10 mg of 10 μm TentaGel microspheres were equilibrated in water overnight. After swelling, the beads were topologically segregated (vide supra). Texas red sulfonyl chloride (25 μg, 40 nmol) dissolved in 250 μL DMF was added to the beads and shaken overnight. After washing the resin 5 times in DMF, the unreacted interior amines were capped by acylation using 20% acetic anhydride in DMF. The beads were washed (5 × 300 μL DMF) times and the exterior amines were deprotected in 20% piperidine.

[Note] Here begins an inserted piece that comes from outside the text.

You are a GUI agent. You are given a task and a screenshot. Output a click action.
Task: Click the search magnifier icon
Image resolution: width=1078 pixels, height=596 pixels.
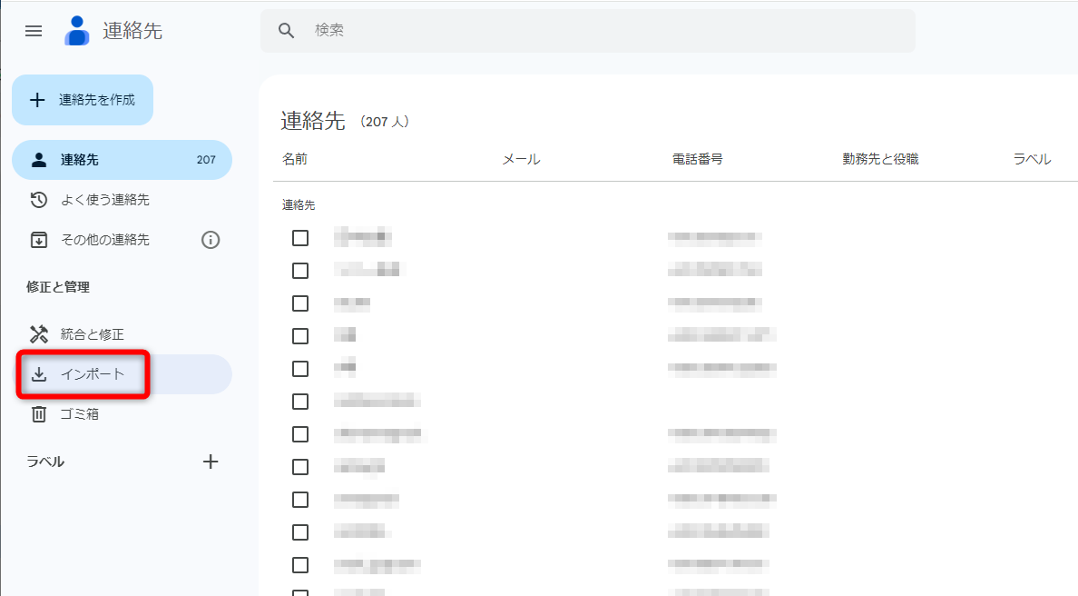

After washing the beads (5×300 μL DMF), a solution of fluorescein isothiocyanate (FITC, 250 μg, 0.64 μmol) in DMF was added to the beads and shaken overnight. The beads were washed in DMF (3 × 300 μL) the water (5 × 300 μL) and brought up into 100 μL water. 5 μL of the microsphere solution was co-spotted with 5 μL ProLong® Gold antifade reagent (Life Technologies) onto a glass microscope slide, sealed with a cover slip and dried overnight. Confocal microscopy was performed on an Olympus Fluoview 1000 confocal microscope at 100× magnification and analyzed using the F10-ASW 3.0 software.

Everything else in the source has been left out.